“What good is it, my brothers and sisters, if you say you have faith but do not have works? Can faith save you?”
James 2:14
(New Revised Standard Version)
Someone once declared that promised prayer has no power, only practiced prayer. That same observation can be applied to faith; profession of faith has no power, only practiced faith. Evidence of this unfolded one Sunday morning during my graduate studies. Sitting in a Sunday school class for young adults at the North Avenue Presbyterian Church in Atlanta, Georgia, a young man asked permission to address the class. His intention was to make a simple observation and ask the class for help. Then the instructor would proceed to teach the lesson he had prepared for the morning. Yet, the young man’s comment became the lesson for that day.
This
man began his comments by sharing that some years earlier he made a profession
of faith in Jesus as his personal Lord and was baptized in that church. But, he
was a graduate student, busy with not only the demanding rigor of his studies,
but also working a part-time job to help sustain him as a student. Then, there
was also this girl. He was “madly in love with her” as he put it and that,
naturally, required some of his attention and time. In the economy of a
twenty-four hour day, there simply was no time remaining for the regular
reading of the Bible and prayer.
Now,
this man has found himself in the middle of a weighty life crisis, one that was
causing him to unravel. He turned to his faith.
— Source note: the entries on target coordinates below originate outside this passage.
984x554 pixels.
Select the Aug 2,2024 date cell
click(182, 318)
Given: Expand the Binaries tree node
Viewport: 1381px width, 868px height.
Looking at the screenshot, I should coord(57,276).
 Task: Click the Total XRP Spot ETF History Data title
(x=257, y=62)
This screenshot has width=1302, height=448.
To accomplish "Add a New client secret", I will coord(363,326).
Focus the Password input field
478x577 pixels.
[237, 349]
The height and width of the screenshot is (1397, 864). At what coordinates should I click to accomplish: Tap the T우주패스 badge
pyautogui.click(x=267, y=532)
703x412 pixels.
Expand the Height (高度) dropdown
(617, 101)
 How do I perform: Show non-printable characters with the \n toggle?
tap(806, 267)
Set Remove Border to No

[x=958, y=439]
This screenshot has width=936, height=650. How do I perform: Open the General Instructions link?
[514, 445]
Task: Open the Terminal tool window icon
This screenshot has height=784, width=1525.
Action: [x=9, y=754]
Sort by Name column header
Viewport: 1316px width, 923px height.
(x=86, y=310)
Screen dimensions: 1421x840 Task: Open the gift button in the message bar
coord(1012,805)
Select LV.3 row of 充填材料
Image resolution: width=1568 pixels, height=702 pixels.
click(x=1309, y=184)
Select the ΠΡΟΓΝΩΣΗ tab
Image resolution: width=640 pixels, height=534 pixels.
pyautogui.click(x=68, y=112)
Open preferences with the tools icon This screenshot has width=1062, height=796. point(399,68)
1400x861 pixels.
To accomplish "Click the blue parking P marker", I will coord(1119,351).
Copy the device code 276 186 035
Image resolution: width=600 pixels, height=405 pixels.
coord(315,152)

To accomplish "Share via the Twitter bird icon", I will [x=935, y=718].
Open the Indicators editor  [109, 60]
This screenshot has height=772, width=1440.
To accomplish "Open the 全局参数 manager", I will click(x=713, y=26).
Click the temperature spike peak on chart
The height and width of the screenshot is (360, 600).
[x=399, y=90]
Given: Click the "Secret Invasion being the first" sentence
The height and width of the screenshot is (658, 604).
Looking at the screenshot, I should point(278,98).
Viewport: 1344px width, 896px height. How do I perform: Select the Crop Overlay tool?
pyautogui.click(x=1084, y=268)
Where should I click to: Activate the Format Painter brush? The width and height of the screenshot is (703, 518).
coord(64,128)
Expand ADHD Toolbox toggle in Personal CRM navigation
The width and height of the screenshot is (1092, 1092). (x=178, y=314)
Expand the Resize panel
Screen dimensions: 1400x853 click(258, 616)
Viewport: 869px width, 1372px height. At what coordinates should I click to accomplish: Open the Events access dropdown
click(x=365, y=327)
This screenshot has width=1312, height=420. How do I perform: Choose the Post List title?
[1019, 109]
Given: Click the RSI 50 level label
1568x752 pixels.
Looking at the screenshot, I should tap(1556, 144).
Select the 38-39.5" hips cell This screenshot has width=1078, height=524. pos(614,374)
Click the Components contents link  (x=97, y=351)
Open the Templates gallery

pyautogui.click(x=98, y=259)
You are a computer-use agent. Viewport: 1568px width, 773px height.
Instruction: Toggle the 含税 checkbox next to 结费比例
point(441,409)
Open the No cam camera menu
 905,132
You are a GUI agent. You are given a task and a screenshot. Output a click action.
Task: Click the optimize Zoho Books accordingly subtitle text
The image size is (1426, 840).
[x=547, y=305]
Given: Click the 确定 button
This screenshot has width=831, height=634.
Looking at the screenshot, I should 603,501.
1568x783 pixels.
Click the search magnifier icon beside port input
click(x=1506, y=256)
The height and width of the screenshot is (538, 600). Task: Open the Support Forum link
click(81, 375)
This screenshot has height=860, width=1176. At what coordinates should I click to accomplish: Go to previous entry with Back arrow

It was then he made a comment
that has shaped my own understanding of faith, something that has given more
texture, and depth, and color to my own relationship to Jesus than anything I
found in the classroom. “I turned to my faith and found that I had done nothing
with my faith and now my faith could do nothing for me.” Then, a long lingering
silence draped the room. Wisdom of such depth rarely can be met with words. The
instructor then, with a deliberate and careful movement, placed his lesson upon
an empty chair and asked, “What can we do for you?”
The
only help the student asked for was accountability. “Beginning today, I am no
longer neglecting my faith. Hold me accountable. Call me each day and ask what
I have read in the Bible and how I am responding. What I need more than
anything at this moment is a faith that will sustain me. Hold me accountable. I
cannot move forward without God.” Here was a young man who discovered the
profound truth that merely professing faith in Jesus lacked power. Vital,
life-giving faith that sustains us requires practice. This is precisely what
James would have us hear, “What good is it, my brothers and sisters, if you say
you have faith but do not have works? Can faith save you?”